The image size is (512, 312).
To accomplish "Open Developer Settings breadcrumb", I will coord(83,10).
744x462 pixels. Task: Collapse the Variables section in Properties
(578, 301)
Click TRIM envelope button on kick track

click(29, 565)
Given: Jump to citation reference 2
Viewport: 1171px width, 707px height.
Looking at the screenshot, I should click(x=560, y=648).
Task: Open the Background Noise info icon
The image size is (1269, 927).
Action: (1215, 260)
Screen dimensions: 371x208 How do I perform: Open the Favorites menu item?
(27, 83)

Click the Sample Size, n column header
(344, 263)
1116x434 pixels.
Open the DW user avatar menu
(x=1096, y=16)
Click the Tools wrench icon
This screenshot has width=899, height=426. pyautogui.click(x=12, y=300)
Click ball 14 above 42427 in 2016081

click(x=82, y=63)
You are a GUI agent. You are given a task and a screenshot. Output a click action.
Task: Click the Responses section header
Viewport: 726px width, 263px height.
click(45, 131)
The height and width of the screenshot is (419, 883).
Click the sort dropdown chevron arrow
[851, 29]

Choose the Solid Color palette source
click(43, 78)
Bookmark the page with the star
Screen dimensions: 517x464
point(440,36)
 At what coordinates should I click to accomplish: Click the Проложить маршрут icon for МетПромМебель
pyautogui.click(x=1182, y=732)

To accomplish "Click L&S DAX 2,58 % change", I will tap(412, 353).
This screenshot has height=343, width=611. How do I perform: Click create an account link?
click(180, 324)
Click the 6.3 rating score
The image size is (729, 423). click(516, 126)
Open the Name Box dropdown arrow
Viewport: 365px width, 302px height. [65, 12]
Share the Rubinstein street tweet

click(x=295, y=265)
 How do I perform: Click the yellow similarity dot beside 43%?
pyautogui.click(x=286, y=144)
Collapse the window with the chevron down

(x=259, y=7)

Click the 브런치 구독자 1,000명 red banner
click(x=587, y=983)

### The request:
Set down the lines of the material above exactly as they appear, beginning with the line that contains "At what coordinates" and continuing through the line that contains "The image size is (729, 423). click(516, 126)".

### Written answer:
 At what coordinates should I click to accomplish: Click the Проложить маршрут icon for МетПромМебель
pyautogui.click(x=1182, y=732)

To accomplish "Click L&S DAX 2,58 % change", I will tap(412, 353).
This screenshot has height=343, width=611. How do I perform: Click create an account link?
click(180, 324)
Click the 6.3 rating score
The image size is (729, 423). click(516, 126)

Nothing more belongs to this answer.